> [TO DO] Transcribe every line of the records verbatim.

> [Data entries]
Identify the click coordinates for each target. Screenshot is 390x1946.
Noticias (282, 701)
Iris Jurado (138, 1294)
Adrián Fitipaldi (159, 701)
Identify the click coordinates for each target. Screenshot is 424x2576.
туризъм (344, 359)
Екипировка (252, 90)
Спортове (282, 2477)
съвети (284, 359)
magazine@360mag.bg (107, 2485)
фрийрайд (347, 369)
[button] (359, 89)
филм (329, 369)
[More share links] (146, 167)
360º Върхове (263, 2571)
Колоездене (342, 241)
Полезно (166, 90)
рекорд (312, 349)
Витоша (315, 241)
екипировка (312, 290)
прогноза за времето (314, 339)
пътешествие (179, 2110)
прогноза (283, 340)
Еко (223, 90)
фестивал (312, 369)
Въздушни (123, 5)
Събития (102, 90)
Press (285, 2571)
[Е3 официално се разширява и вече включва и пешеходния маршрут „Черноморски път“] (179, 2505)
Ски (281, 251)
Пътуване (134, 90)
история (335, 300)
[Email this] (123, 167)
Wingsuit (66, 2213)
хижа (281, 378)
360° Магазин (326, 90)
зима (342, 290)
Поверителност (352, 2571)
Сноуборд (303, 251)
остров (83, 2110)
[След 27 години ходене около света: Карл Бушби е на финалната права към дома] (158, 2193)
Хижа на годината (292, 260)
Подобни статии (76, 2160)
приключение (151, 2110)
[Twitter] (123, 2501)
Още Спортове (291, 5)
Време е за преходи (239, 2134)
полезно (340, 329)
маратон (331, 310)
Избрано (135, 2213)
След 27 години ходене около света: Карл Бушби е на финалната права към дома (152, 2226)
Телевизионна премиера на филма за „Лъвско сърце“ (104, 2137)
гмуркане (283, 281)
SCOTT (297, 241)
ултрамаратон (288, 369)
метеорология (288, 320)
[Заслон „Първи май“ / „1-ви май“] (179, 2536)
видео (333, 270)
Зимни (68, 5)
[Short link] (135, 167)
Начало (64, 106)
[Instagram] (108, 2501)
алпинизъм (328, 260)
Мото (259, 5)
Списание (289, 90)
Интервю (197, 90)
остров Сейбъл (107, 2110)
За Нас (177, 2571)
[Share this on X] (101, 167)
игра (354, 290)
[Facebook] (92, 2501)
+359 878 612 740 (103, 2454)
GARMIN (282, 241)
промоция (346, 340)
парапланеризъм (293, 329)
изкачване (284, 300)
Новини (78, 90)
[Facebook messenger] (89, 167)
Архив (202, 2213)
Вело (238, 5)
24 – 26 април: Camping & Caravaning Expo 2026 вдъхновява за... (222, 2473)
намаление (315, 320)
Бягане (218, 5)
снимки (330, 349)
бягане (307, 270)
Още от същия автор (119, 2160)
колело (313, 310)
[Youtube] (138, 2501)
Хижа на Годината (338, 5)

> [WRITTEN REPLY]
Identify the click coordinates for each target. Screenshot is 390x1946.
Noticias (282, 701)
Iris Jurado (138, 1294)
Adrián Fitipaldi (159, 701)
Identify the click coordinates for each target. Screenshot is 424x2576.
туризъм (344, 359)
Екипировка (252, 90)
Спортове (282, 2477)
съвети (284, 359)
magazine@360mag.bg (107, 2485)
фрийрайд (347, 369)
[button] (359, 89)
филм (329, 369)
[More share links] (146, 167)
360º Върхове (263, 2571)
Колоездене (342, 241)
Полезно (166, 90)
рекорд (312, 349)
Витоша (315, 241)
екипировка (312, 290)
прогноза за времето (314, 339)
пътешествие (179, 2110)
прогноза (283, 340)
Еко (223, 90)
фестивал (312, 369)
Въздушни (123, 5)
Събития (102, 90)
Press (285, 2571)
[Е3 официално се разширява и вече включва и пешеходния маршрут „Черноморски път“] (179, 2505)
Ски (281, 251)
Пътуване (134, 90)
история (335, 300)
[Email this] (123, 167)
Wingsuit (66, 2213)
хижа (281, 378)
360° Магазин (326, 90)
зима (342, 290)
Поверителност (352, 2571)
Сноуборд (303, 251)
остров (83, 2110)
[След 27 години ходене около света: Карл Бушби е на финалната права към дома] (158, 2193)
Хижа на годината (292, 260)
Подобни статии (76, 2160)
приключение (151, 2110)
[Twitter] (123, 2501)
Още Спортове (291, 5)
Време е за преходи (239, 2134)
полезно (340, 329)
маратон (331, 310)
Избрано (135, 2213)
След 27 години ходене около света: Карл Бушби е на финалната права към дома (152, 2226)
Телевизионна премиера на филма за „Лъвско сърце“ (104, 2137)
гмуркане (283, 281)
SCOTT (297, 241)
ултрамаратон (288, 369)
метеорология (288, 320)
[Заслон „Първи май“ / „1-ви май“] (179, 2536)
видео (333, 270)
Зимни (68, 5)
[Short link] (135, 167)
Начало (64, 106)
[Instagram] (108, 2501)
алпинизъм (328, 260)
Мото (259, 5)
Списание (289, 90)
Интервю (197, 90)
остров Сейбъл (107, 2110)
За Нас (177, 2571)
[Share this on X] (101, 167)
игра (354, 290)
[Facebook] (92, 2501)
+359 878 612 740 (103, 2454)
GARMIN (282, 241)
промоция (346, 340)
парапланеризъм (293, 329)
изкачване (284, 300)
Новини (78, 90)
[Facebook messenger] (89, 167)
Архив (202, 2213)
Вело (238, 5)
24 – 26 април: Camping & Caravaning Expo 2026 вдъхновява за... (222, 2473)
намаление (315, 320)
Бягане (218, 5)
снимки (330, 349)
бягане (307, 270)
Още от същия автор (119, 2160)
колело (313, 310)
[Youtube] (138, 2501)
Хижа на Годината (338, 5)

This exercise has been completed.